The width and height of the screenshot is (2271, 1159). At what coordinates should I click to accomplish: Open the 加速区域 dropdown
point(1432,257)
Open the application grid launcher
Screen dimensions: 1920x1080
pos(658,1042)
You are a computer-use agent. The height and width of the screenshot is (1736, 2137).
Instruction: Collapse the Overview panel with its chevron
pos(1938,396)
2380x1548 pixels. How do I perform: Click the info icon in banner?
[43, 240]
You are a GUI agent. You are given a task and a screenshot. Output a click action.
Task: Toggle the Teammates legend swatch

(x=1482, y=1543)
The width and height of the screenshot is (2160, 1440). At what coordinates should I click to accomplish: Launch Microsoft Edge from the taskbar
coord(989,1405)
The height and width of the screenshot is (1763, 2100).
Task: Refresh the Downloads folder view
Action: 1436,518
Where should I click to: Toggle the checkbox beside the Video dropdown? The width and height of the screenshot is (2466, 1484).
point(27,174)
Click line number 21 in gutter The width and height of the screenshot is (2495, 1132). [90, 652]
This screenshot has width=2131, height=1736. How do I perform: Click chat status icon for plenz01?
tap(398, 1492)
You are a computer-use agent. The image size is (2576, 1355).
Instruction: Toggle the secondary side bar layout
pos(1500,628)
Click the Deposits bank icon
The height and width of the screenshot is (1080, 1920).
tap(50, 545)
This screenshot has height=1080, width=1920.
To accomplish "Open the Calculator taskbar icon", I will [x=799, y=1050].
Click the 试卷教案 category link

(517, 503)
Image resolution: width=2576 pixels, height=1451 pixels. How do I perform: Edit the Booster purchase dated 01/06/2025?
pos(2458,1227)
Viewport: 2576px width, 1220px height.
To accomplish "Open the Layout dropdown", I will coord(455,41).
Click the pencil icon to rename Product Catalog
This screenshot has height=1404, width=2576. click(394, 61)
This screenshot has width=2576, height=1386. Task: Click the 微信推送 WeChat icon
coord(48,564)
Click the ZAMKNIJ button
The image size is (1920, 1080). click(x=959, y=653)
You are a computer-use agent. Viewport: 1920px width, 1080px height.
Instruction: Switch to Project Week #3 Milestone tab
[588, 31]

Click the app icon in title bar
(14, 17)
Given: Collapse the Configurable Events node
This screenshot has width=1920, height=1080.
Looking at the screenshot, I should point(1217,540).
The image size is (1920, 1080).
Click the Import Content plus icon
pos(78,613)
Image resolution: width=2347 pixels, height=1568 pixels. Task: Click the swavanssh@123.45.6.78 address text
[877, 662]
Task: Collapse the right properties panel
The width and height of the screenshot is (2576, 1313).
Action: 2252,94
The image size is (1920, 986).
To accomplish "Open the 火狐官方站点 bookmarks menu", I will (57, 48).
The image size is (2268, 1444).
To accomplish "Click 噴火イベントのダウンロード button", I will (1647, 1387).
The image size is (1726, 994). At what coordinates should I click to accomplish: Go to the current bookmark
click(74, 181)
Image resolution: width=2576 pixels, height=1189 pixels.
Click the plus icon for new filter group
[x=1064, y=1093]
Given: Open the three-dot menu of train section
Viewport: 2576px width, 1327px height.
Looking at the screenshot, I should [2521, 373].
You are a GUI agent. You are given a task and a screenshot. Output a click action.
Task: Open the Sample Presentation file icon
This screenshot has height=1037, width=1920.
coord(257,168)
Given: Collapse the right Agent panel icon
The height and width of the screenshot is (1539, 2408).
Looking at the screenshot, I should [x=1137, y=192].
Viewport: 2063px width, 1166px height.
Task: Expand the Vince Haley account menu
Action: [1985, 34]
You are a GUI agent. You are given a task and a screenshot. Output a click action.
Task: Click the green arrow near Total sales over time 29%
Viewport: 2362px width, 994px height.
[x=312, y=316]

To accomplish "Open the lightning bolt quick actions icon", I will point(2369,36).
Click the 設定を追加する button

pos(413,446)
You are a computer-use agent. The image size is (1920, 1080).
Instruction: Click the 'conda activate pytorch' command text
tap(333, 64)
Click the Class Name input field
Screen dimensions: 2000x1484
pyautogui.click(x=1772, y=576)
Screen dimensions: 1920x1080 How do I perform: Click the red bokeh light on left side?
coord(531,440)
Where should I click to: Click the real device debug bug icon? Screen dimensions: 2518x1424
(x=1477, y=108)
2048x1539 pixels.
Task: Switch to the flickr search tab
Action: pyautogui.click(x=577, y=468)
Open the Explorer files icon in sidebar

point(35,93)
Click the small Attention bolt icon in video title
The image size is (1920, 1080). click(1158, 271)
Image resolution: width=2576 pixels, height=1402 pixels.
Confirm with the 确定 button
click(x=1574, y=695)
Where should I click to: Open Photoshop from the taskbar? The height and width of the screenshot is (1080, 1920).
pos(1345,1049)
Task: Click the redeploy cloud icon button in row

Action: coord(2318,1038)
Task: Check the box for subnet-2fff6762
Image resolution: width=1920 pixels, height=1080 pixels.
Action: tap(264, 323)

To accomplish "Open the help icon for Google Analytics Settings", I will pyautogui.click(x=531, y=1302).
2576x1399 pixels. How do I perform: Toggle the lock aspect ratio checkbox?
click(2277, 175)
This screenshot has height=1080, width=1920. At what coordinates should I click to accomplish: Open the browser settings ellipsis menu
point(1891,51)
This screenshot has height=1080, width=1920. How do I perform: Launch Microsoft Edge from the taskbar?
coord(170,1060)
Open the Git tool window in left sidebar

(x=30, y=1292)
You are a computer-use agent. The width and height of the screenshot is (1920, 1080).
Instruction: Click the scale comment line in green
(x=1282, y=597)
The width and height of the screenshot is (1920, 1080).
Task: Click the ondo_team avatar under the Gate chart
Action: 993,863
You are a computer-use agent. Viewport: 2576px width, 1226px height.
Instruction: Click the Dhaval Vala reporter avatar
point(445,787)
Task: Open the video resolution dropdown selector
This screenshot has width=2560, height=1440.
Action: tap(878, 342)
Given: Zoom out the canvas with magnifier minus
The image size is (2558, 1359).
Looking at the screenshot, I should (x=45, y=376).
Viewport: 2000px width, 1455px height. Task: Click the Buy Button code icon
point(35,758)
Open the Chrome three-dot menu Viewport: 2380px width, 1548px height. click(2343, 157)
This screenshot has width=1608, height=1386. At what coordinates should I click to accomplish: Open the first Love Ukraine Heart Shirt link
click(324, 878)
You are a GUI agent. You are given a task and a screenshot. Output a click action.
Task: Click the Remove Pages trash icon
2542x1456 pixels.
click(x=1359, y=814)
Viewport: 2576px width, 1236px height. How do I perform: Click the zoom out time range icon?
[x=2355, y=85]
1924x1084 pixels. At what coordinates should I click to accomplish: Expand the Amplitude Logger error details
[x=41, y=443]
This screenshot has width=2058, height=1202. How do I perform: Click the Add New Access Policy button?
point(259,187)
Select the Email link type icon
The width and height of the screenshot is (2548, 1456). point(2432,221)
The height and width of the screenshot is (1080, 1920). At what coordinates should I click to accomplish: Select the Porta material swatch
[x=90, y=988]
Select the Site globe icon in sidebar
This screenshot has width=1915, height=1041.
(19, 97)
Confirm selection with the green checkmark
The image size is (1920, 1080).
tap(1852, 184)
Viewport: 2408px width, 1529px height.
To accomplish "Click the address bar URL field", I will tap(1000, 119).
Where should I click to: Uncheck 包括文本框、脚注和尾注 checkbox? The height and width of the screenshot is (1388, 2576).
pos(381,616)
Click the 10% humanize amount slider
══════════
__TASK TO COMPLETE__:
Reproduce the material while keeping each line exactly as it was written.

__RESPONSE__:
The width and height of the screenshot is (2271, 1159). At what coordinates should I click to accomplish: Open the 加速区域 dropdown
point(1432,257)
Open the application grid launcher
Screen dimensions: 1920x1080
pos(658,1042)
You are a computer-use agent. The height and width of the screenshot is (1736, 2137).
Instruction: Collapse the Overview panel with its chevron
pos(1938,396)
2380x1548 pixels. How do I perform: Click the info icon in banner?
[43, 240]
You are a GUI agent. You are given a task and a screenshot. Output a click action.
Task: Toggle the Teammates legend swatch

(x=1482, y=1543)
The width and height of the screenshot is (2160, 1440). At what coordinates should I click to accomplish: Launch Microsoft Edge from the taskbar
coord(989,1405)
The height and width of the screenshot is (1763, 2100).
Task: Refresh the Downloads folder view
Action: 1436,518
Where should I click to: Toggle the checkbox beside the Video dropdown? The width and height of the screenshot is (2466, 1484).
point(27,174)
Click line number 21 in gutter The width and height of the screenshot is (2495, 1132). [90, 652]
This screenshot has width=2131, height=1736. How do I perform: Click chat status icon for plenz01?
tap(398, 1492)
You are a computer-use agent. The image size is (2576, 1355).
Instruction: Toggle the secondary side bar layout
pos(1500,628)
Click the Deposits bank icon
The height and width of the screenshot is (1080, 1920).
tap(50, 545)
This screenshot has height=1080, width=1920.
To accomplish "Open the Calculator taskbar icon", I will [x=799, y=1050].
Click the 试卷教案 category link

(517, 503)
Image resolution: width=2576 pixels, height=1451 pixels. How do I perform: Edit the Booster purchase dated 01/06/2025?
pos(2458,1227)
Viewport: 2576px width, 1220px height.
To accomplish "Open the Layout dropdown", I will coord(455,41).
Click the pencil icon to rename Product Catalog
This screenshot has height=1404, width=2576. click(394, 61)
This screenshot has width=2576, height=1386. Task: Click the 微信推送 WeChat icon
coord(48,564)
Click the ZAMKNIJ button
The image size is (1920, 1080). click(x=959, y=653)
You are a computer-use agent. Viewport: 1920px width, 1080px height.
Instruction: Switch to Project Week #3 Milestone tab
[588, 31]

Click the app icon in title bar
(14, 17)
Given: Collapse the Configurable Events node
This screenshot has width=1920, height=1080.
Looking at the screenshot, I should point(1217,540).
The image size is (1920, 1080).
Click the Import Content plus icon
pos(78,613)
Image resolution: width=2347 pixels, height=1568 pixels. Task: Click the swavanssh@123.45.6.78 address text
[877, 662]
Task: Collapse the right properties panel
The width and height of the screenshot is (2576, 1313).
Action: 2252,94
The image size is (1920, 986).
To accomplish "Open the 火狐官方站点 bookmarks menu", I will (57, 48).
The image size is (2268, 1444).
To accomplish "Click 噴火イベントのダウンロード button", I will (1647, 1387).
The image size is (1726, 994). At what coordinates should I click to accomplish: Go to the current bookmark
click(74, 181)
Image resolution: width=2576 pixels, height=1189 pixels.
Click the plus icon for new filter group
[x=1064, y=1093]
Given: Open the three-dot menu of train section
Viewport: 2576px width, 1327px height.
Looking at the screenshot, I should [2521, 373].
You are a GUI agent. You are given a task and a screenshot. Output a click action.
Task: Open the Sample Presentation file icon
This screenshot has height=1037, width=1920.
coord(257,168)
Given: Collapse the right Agent panel icon
The height and width of the screenshot is (1539, 2408).
Looking at the screenshot, I should [x=1137, y=192].
Viewport: 2063px width, 1166px height.
Task: Expand the Vince Haley account menu
Action: [1985, 34]
You are a GUI agent. You are given a task and a screenshot. Output a click action.
Task: Click the green arrow near Total sales over time 29%
Viewport: 2362px width, 994px height.
[x=312, y=316]

To accomplish "Open the lightning bolt quick actions icon", I will point(2369,36).
Click the 設定を追加する button

pos(413,446)
You are a computer-use agent. The image size is (1920, 1080).
Instruction: Click the 'conda activate pytorch' command text
tap(333, 64)
Click the Class Name input field
Screen dimensions: 2000x1484
pyautogui.click(x=1772, y=576)
Screen dimensions: 1920x1080 How do I perform: Click the red bokeh light on left side?
coord(531,440)
Where should I click to: Click the real device debug bug icon? Screen dimensions: 2518x1424
(x=1477, y=108)
2048x1539 pixels.
Task: Switch to the flickr search tab
Action: pyautogui.click(x=577, y=468)
Open the Explorer files icon in sidebar

point(35,93)
Click the small Attention bolt icon in video title
The image size is (1920, 1080). click(1158, 271)
Image resolution: width=2576 pixels, height=1402 pixels.
Confirm with the 确定 button
click(x=1574, y=695)
Where should I click to: Open Photoshop from the taskbar? The height and width of the screenshot is (1080, 1920).
pos(1345,1049)
Task: Click the redeploy cloud icon button in row

Action: coord(2318,1038)
Task: Check the box for subnet-2fff6762
Image resolution: width=1920 pixels, height=1080 pixels.
Action: tap(264, 323)

To accomplish "Open the help icon for Google Analytics Settings", I will pyautogui.click(x=531, y=1302).
2576x1399 pixels. How do I perform: Toggle the lock aspect ratio checkbox?
click(2277, 175)
This screenshot has height=1080, width=1920. At what coordinates should I click to accomplish: Open the browser settings ellipsis menu
point(1891,51)
This screenshot has height=1080, width=1920. How do I perform: Launch Microsoft Edge from the taskbar?
coord(170,1060)
Open the Git tool window in left sidebar

(x=30, y=1292)
You are a computer-use agent. The width and height of the screenshot is (1920, 1080).
Instruction: Click the scale comment line in green
(x=1282, y=597)
The width and height of the screenshot is (1920, 1080).
Task: Click the ondo_team avatar under the Gate chart
Action: 993,863
You are a computer-use agent. Viewport: 2576px width, 1226px height.
Instruction: Click the Dhaval Vala reporter avatar
point(445,787)
Task: Open the video resolution dropdown selector
This screenshot has width=2560, height=1440.
Action: tap(878, 342)
Given: Zoom out the canvas with magnifier minus
The image size is (2558, 1359).
Looking at the screenshot, I should (x=45, y=376).
Viewport: 2000px width, 1455px height. Task: Click the Buy Button code icon
point(35,758)
Open the Chrome three-dot menu Viewport: 2380px width, 1548px height. click(2343, 157)
This screenshot has width=1608, height=1386. At what coordinates should I click to accomplish: Open the first Love Ukraine Heart Shirt link
click(324, 878)
You are a GUI agent. You are given a task and a screenshot. Output a click action.
Task: Click the Remove Pages trash icon
2542x1456 pixels.
click(x=1359, y=814)
Viewport: 2576px width, 1236px height. How do I perform: Click the zoom out time range icon?
[x=2355, y=85]
1924x1084 pixels. At what coordinates should I click to accomplish: Expand the Amplitude Logger error details
[x=41, y=443]
This screenshot has width=2058, height=1202. How do I perform: Click the Add New Access Policy button?
point(259,187)
Select the Email link type icon
The width and height of the screenshot is (2548, 1456). point(2432,221)
The height and width of the screenshot is (1080, 1920). At what coordinates should I click to accomplish: Select the Porta material swatch
[x=90, y=988]
Select the Site globe icon in sidebar
This screenshot has width=1915, height=1041.
(19, 97)
Confirm selection with the green checkmark
The image size is (1920, 1080).
tap(1852, 184)
Viewport: 2408px width, 1529px height.
To accomplish "Click the address bar URL field", I will tap(1000, 119).
Where should I click to: Uncheck 包括文本框、脚注和尾注 checkbox? The height and width of the screenshot is (1388, 2576).
pos(381,616)
Click the 10% humanize amount slider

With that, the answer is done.